A critical need for standardized reporting
The key issue for the executive steering committee was transparency - improving the way in which data on adverse events was being reported, analyzed and utilized to reduce patient harm.  A critical component in achieving transparency on a statewide scale was to have all Rhode Island hospitals implement the same medical event-reporting technology and standardize their reporting criteria. At that time, the hospitals used a variety of manual and electronic methods to track adverse events. Also, event definitions differed widely from institution to institution. Even if hospitals were to find a way to share data with one another, there would be little common ground for analysis and interpretation.

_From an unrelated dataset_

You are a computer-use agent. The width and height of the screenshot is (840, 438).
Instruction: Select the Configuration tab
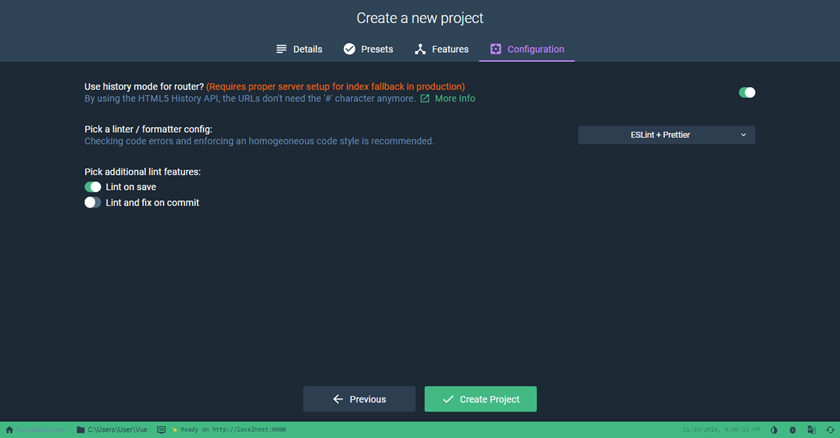tap(527, 49)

Having a standardized reporting platform was important for another reason. Rhode Island was in the process of creating a statewide patient safety organization (PSO). PSOs were established by Congress in 2005, and are administered by the Agency for Healthcare Research and Quality (AHRQ). A PSO is a protected central repository that enables health care providers to report data on adverse and near-miss events without risk of liability. This "safe harbor" environment encourages the sharing of information so that institutions can uncover and correct the systemic factors that undermine patient safety. In order for the PSO to be effective, a standardized event-reporting system that could be used by all hospitals to populate the repository was needed.

Compliance and accountability
The executive steering committee assessed a number of event-reporting systems and selected the Medical Event Reporting System (MERS) software from GE Healthcare. This Web-based system met three key criteria: it was easy to use so hospital personnel would be more likely to enter data, improving compliance; its routing function sent reports automatically to managers and administrators, improving the speed of follow-up; and its color-coded dashboard gave managers clear visibility into the status of each event inquiry, improving transparency for each organization.

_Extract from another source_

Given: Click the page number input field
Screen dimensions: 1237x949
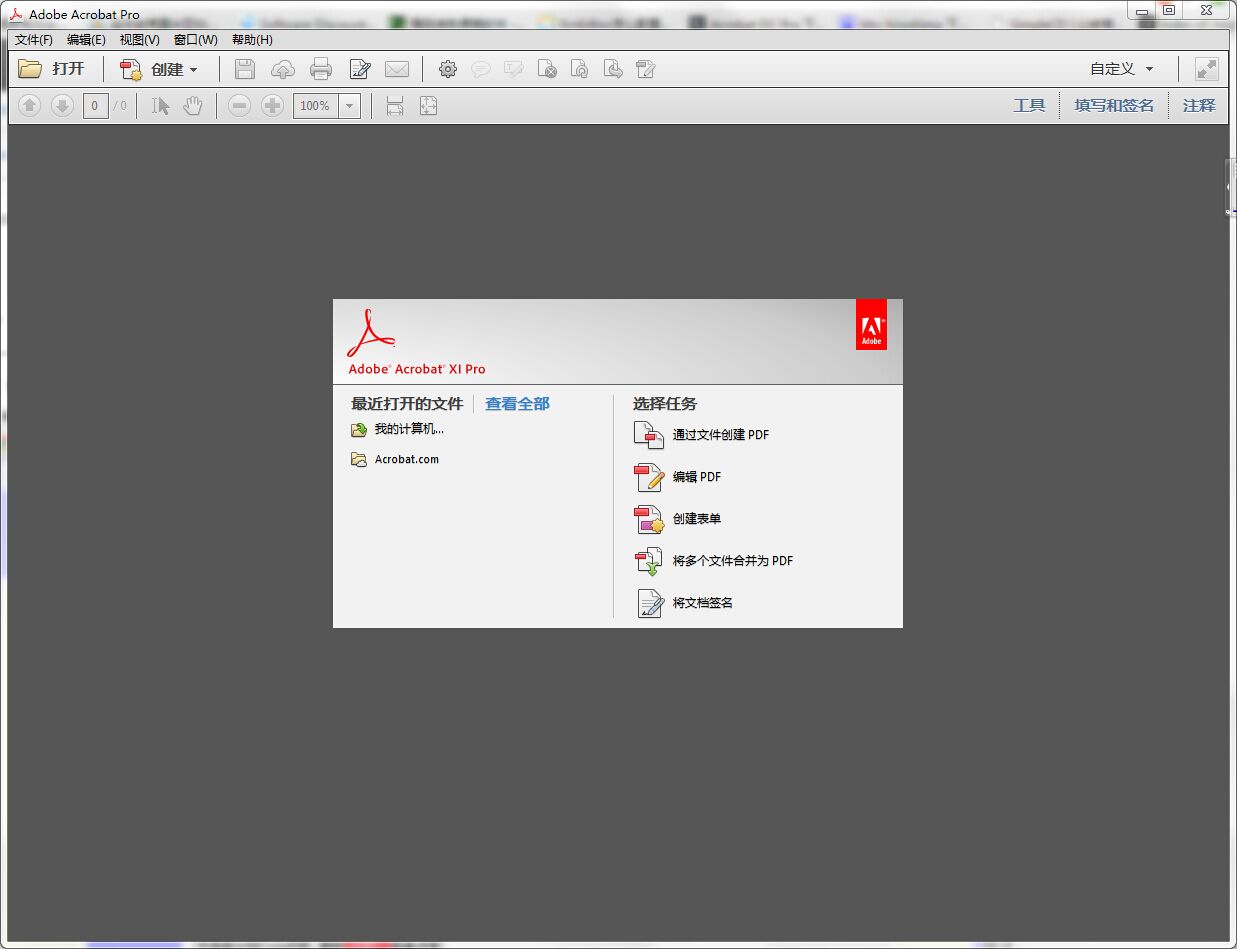Looking at the screenshot, I should coord(95,106).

Knowing that a standardized reporting platform using advanced technology and innovative processes was critical for the next phase, the PSO and GE collaborated with SAS to develop the GE Healthcare PSO technical capability. Hosted in a secure environment at SAS' OnDemand Center in Cary, North Carolina, the PSO's Web access, reporting and analytics will help hospitals identify and isolate factors that contribute to adverse events, such as administering the wrong medication or wrong-site surgery. By addressing common, preventable adverse events, a health care setting can become safer, thereby enhancing the quality of care delivered.

Benefits emerge early
A PSO board has been established - with experience in many areas of health care and other industries - to offer broader insights on safety  Currently, the GE Healthcare PSO has member facilities in the states of Illinois and Rhode Island, with plans to expand nationally. 

Project teams made up of staff from member hospitals are contributing to the standardization effort and overseeing implementations at the individual organizations in Rhode Island. As the standardization effort progresses, clear benefits are emerging for the hospitals even before the final work is completed. Among them:

  • Better communication. The process is improving communication channels among the hospitals.  Prior to this initiative, communication channels were limited.
  • Shared learning. By arriving at a common language to talk about patient safety and track events, the hospitals are able to share information and learn from one another more quickly and effectively.
  • Accelerated implementation. Rhode Island's group initiative uses a structured approach and a detailed timeline, which has forced timely decision making and is allowing for rapid implementation.